(Pointing data for screenshots)
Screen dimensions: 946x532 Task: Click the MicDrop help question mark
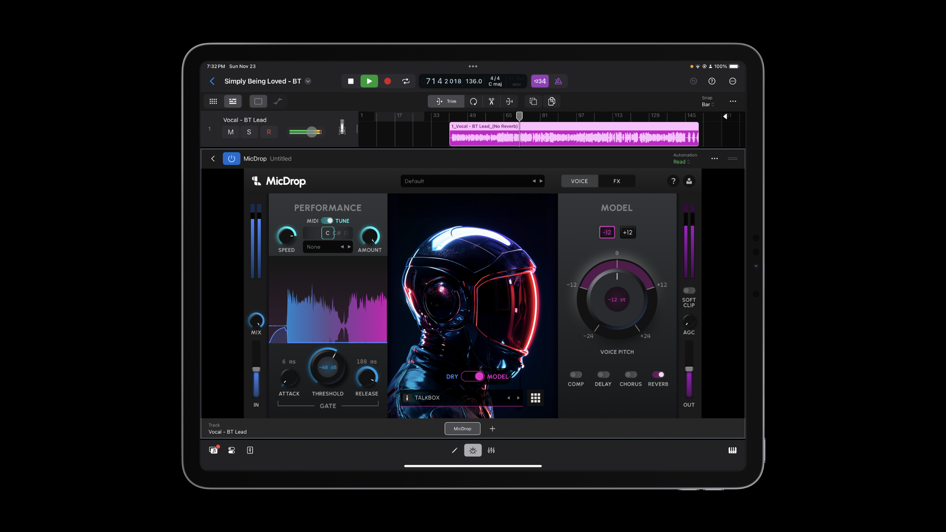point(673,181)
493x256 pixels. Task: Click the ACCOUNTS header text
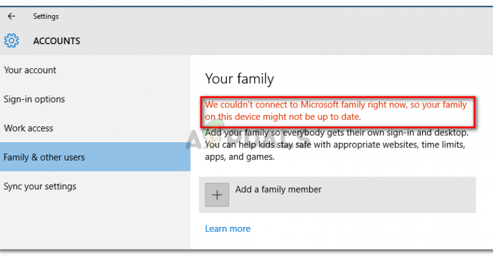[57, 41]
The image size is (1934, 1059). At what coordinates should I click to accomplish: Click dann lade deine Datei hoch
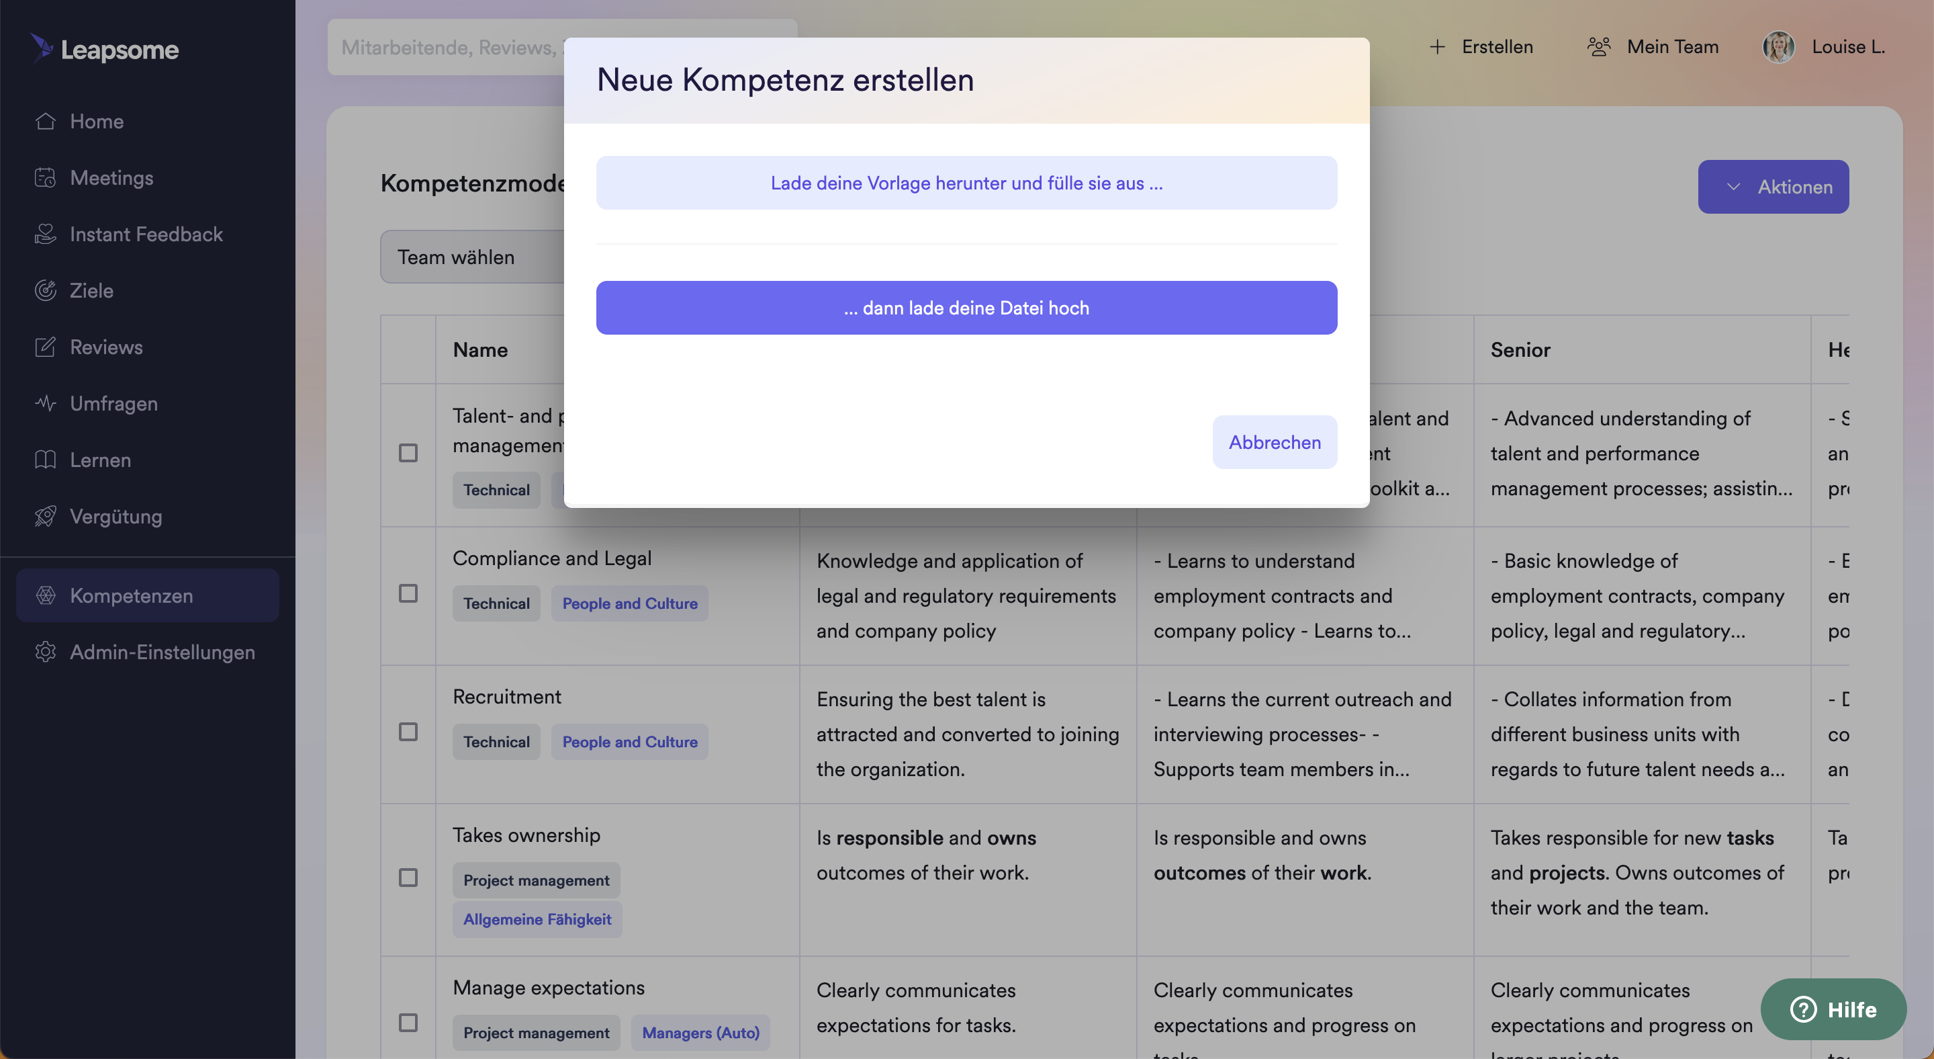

**Given request**
Duplicate all of the material above line for line, leaving the pictures out of your copy.

**Solution for this exercise**
Screen dimensions: 946x532 Task: Click the MicDrop help question mark
point(673,181)
493x256 pixels. Task: Click the ACCOUNTS header text
[57, 41]
The image size is (1934, 1059). At what coordinates should I click to accomplish: Click dann lade deine Datei hoch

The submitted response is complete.